Et d’ajouter, avec bon sens : « On ne peut pas nier le fait qu’entre des saignements non fatals qui nécessitent une visite à l’urgence et un diagnostic de cancer, la plupart des gens choisiraient la première option. »
Pas assez chère...
Si les preuves sont là, la mise en pratique n’est pas aisée pour autant. « Il reste encore à déterminer la durée d’utilisation la plus appropriée. Les effets se voient dès la cinquième année, mais sont plus importants après 10 ans. On ne sait cependant pas s’il y a un âge à partir duquel les risques l’emportent sur les bénéfices. La dose optimale n’est pas non plus connue, car il n’y a pas eu d’études permettant de comparer les dosages », peut-on lire dans l’analyse de Cuzick.
Il faut dire que l’aspirine présente un gros « défaut ». Le brevet de ce médicament commercialisé depuis 1899 a expiré il y a belle lurette. Or, pour faire la preuve d’un effet préventif, il faut mener des essais incluant des milliers de patients suivis sur de longues périodes… Donc, pouvoir compter sur beaucoup d’argent. « Mais vu qu’il n’y a plus de propriété intellectuelle pour l’aspirine, les compagnies pharmaceutiques ne sont pas intéressées à investir dans la recherche. S’il s’agissait d’une nouvelle molécule, nul doute que ce serait un blockbuster », souligne Mangesh Thorat.
Heureusement, les promesses anti-cancer de l’aspirine ont piqué l’intérêt de nombreux financeurs publics. Plusieurs essais cliniques sont en cours ou sur le point de démarrer, dont l’essai américain ASPREE, qui évaluera, auprès de 19 000 personnes, le rapport bénéfices/risques de l’aspirine après 65 ans. Ou encore l’essai ADD-Aspirin, qui permettra de déterminer si l’aspirine permet de prolonger la survie des personnes atteintes de cancer, après une chirurgie, une chimiothérapie ou une radiothérapie.
Un médicament mystère
En attendant les résultats (en 2025 !), les chercheurs doivent encore plancher sur le mode d’action de ce médicament. Car aussi bizarre que cela puisse paraître, on sait encore très peu de choses sur l’acide salicylique, le principe actif de l’aspirine...
« Le mystère de l’aspirine s’explique principalement par le fait que l’acide salicylique est une toute petite molécule.

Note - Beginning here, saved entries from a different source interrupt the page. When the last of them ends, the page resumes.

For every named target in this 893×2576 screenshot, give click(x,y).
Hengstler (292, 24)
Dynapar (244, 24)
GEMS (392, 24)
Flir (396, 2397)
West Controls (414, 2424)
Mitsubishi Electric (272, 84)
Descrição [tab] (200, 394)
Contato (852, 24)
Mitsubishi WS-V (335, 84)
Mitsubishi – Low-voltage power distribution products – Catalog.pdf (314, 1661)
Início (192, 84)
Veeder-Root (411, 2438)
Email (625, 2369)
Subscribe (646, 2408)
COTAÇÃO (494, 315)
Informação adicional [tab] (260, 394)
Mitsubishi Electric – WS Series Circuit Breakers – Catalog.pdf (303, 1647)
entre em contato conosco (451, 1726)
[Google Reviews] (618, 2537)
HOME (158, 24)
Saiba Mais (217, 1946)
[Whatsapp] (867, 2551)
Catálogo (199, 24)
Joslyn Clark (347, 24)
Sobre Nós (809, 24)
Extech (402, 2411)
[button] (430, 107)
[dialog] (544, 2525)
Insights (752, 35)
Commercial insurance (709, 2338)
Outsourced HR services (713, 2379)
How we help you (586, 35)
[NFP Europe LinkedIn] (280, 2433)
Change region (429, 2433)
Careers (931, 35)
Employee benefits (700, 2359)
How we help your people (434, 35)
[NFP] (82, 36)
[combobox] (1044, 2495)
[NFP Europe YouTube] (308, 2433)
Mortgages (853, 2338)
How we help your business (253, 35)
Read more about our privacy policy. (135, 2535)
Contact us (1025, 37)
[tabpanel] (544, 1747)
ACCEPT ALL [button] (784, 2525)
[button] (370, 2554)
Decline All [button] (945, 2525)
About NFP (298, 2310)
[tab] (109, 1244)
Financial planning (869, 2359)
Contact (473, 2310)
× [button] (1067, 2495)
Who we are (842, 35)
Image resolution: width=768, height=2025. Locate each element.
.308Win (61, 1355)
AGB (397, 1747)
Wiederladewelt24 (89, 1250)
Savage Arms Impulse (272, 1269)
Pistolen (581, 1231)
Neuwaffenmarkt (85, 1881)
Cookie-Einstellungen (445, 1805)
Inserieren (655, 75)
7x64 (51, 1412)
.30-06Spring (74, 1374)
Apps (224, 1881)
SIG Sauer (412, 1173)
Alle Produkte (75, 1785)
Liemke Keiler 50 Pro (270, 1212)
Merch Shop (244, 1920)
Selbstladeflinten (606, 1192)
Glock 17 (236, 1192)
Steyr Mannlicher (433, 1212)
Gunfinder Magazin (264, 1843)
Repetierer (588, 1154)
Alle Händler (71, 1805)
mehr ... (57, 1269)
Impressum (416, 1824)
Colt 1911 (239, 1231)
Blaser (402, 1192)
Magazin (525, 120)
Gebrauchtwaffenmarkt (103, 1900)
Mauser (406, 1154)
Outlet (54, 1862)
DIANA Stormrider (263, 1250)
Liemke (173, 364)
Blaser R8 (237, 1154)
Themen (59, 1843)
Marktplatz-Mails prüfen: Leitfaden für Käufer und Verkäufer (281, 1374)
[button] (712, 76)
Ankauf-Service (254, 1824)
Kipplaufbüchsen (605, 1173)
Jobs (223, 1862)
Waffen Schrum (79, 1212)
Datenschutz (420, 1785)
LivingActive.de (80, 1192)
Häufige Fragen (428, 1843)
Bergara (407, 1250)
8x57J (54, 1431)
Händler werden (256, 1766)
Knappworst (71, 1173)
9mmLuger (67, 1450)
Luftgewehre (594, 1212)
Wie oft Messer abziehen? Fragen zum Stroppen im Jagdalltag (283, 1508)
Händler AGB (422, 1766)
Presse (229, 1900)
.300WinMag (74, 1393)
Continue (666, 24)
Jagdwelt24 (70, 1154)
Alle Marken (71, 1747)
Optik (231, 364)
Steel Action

Elle peut se lier à de nombreuses protéines, et elle agit donc à de multiples niveaux. On ne cesse de découvrir de nouvelles cibles ! » explique Gregory Steinberg, professeur d’endocrinologie à l’université McMaster, en Ontario.
Certes, on sait que l’inflammation chronique contribue au développement de nombreuses maladies, dont le cancer. En inhibant la synthèse des prostaglandines – des molécules impliquées dans la réaction inflammatoire –, l’aspirine réduit l’inflammation. « Mais cet effet n’explique pas, à lui seul, l’action anti-cancer », précise le chercheur.
Il y a deux ans, le professeur, en collaboration avec des équipes écossaise et australienne, révélait dans la revue Science un mode d’action jusque-là inconnu de l’acide salicylique : il active une protéine appelée AMPK, impliquée dans la croissance cellulaire. « L’AMPK contrôle le métabolisme dans les cellules. Il faut savoir que la plupart des cellules tumorales consomment énormément de glucose pour proliférer.
Lorsque l’AMPK est activée, la cellule bascule dans un mode moins consommateur d’énergie, et sa croissance est ralentie », détaille Greg Steinberg, qui s’apprête à publier un deuxième article sur les mécanismes anticancéreux de l’aspirine et de l’un de ses dérivés, plus sécuritaire, le salsalate.
« Dans le tube digestif, après consommation d’aspirine, on sait que les doses d’acide salicylique sont suffisantes pour activer l’AMPK, et c’est justement sur les cancers digestifs que son effet protecteur est le plus prononcé », ajoute-t-il, apportant une explication plausible aux vertus anticancéreuses de ce médicament qui n’a pas fini de faire des adeptes.